(Beginning of Material to process)

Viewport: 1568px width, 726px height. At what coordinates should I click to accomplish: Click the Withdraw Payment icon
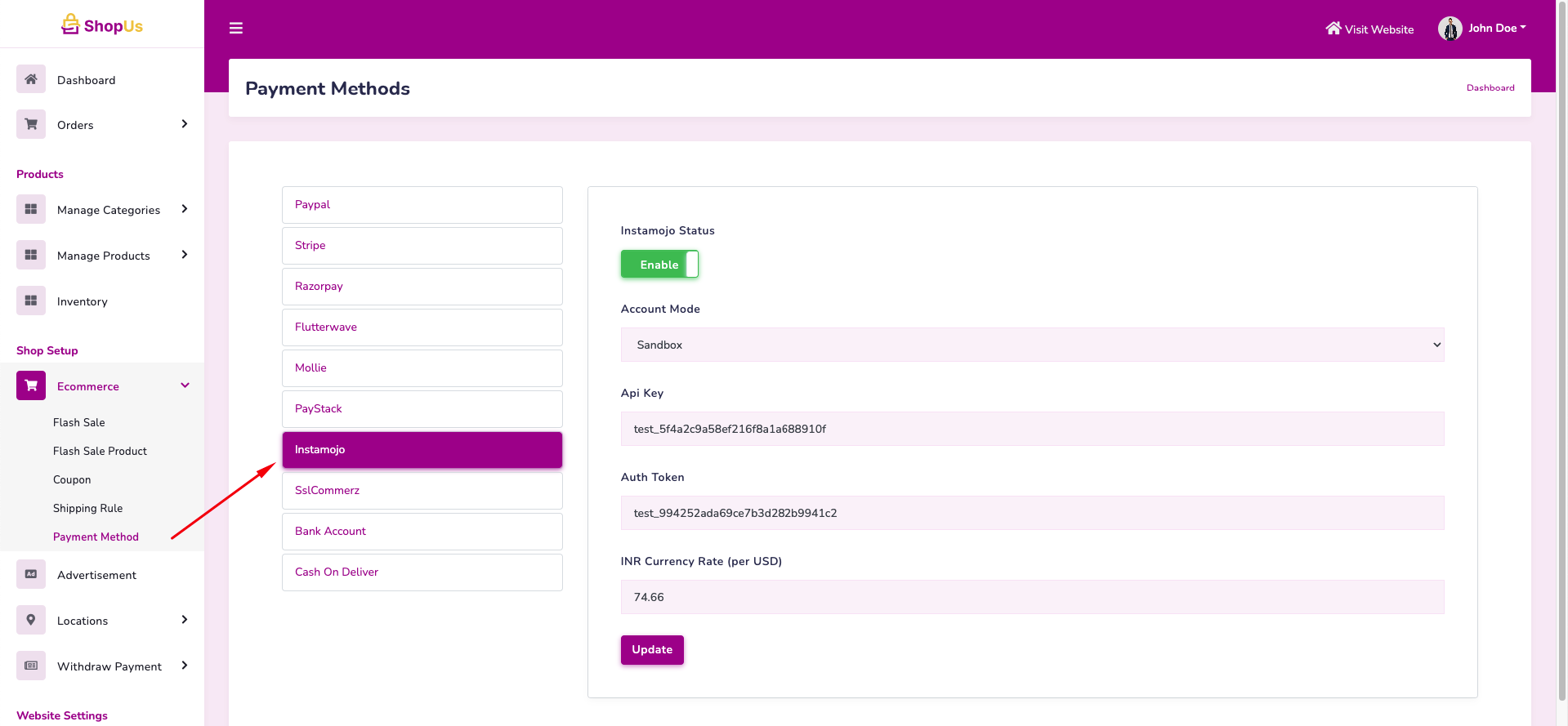(31, 666)
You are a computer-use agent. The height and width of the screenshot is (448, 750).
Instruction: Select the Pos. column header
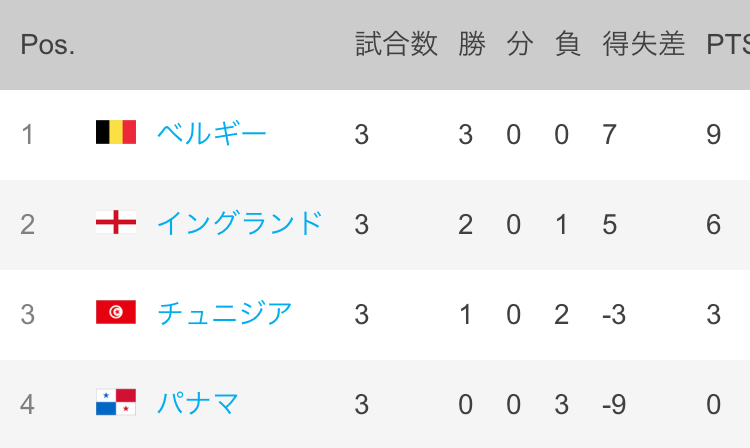47,44
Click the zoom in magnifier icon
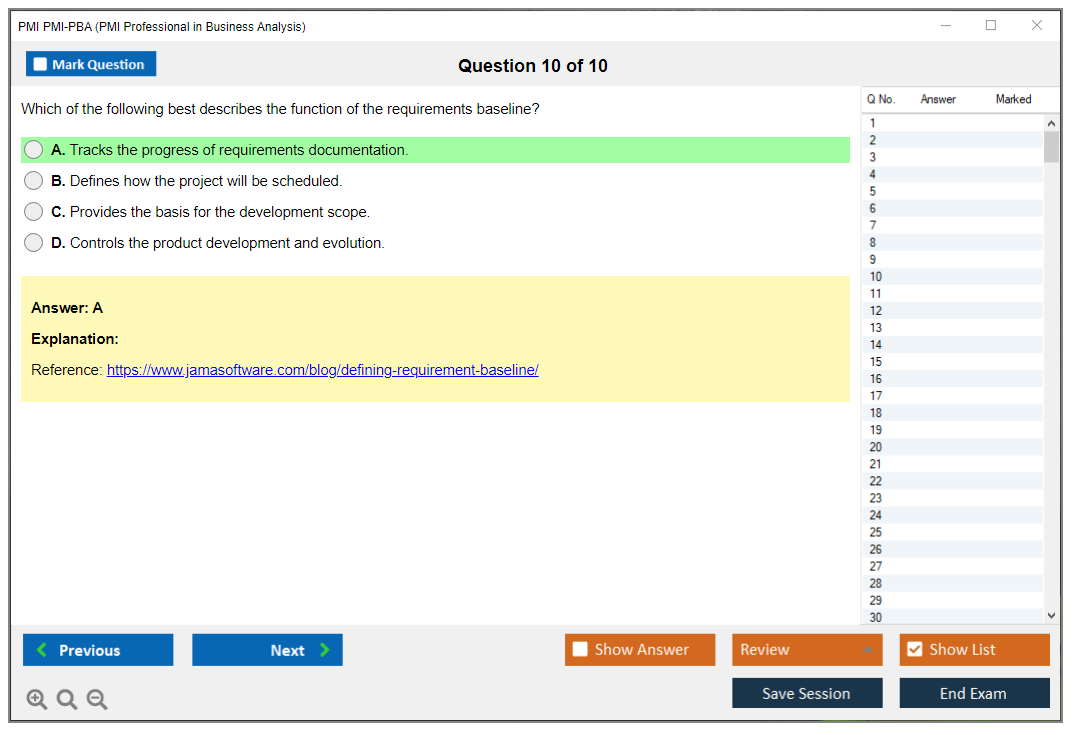 coord(36,699)
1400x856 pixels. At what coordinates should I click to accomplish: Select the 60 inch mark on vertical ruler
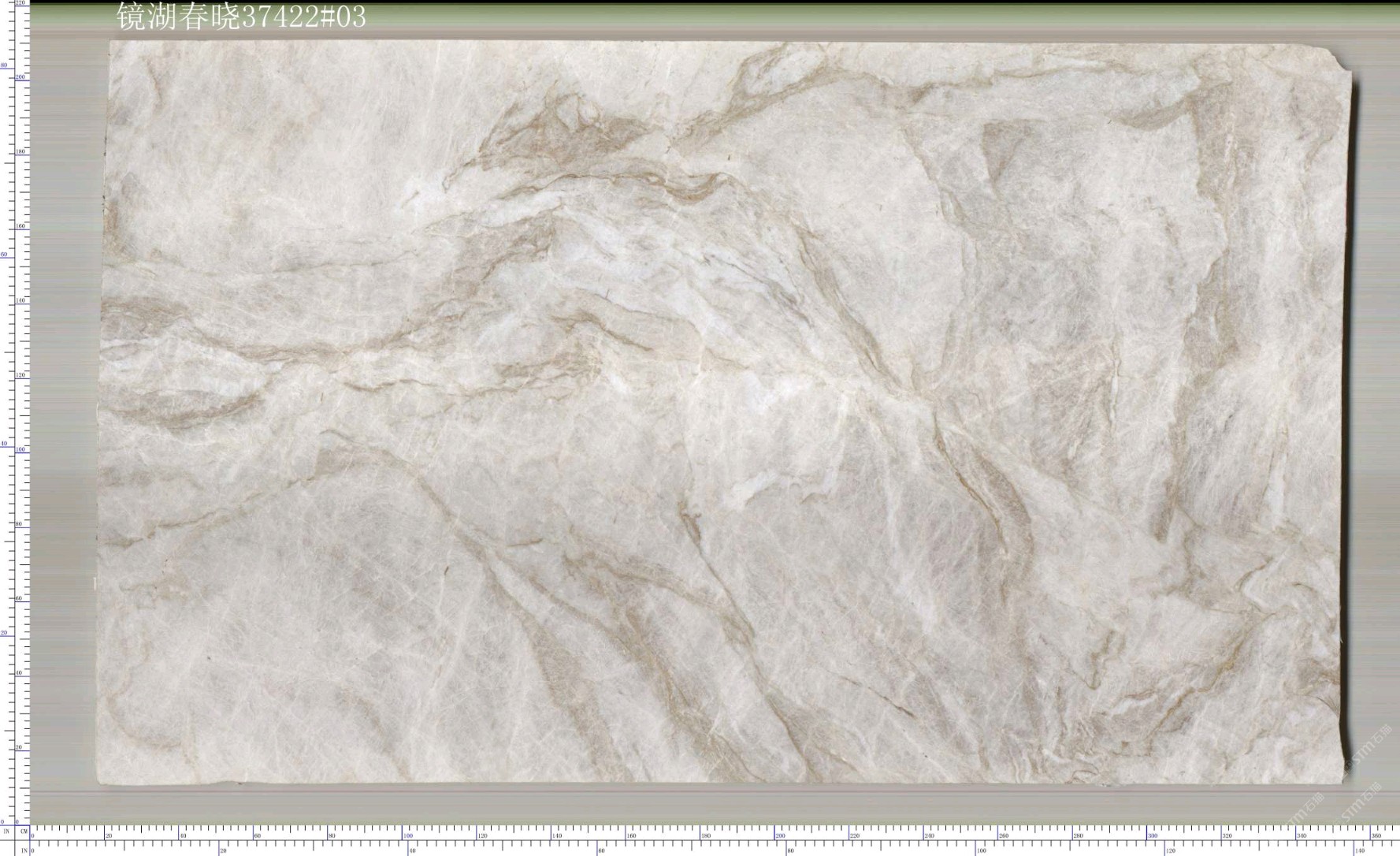(x=4, y=255)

(End of Material to process)

§ **To do**
Should a record include a picture, omit it from your copy and return the rest unchanged.

§ **Solution to this problem**
Viewport: 1568px width, 726px height. At what coordinates should I click to accomplish: Click the Withdraw Payment icon
(31, 666)
You are a computer-use agent. The height and width of the screenshot is (448, 750).
Instruction: Select the Pos. column header
47,44
Click the zoom in magnifier icon
 coord(36,699)
1400x856 pixels. At what coordinates should I click to accomplish: Select the 60 inch mark on vertical ruler
(x=4, y=255)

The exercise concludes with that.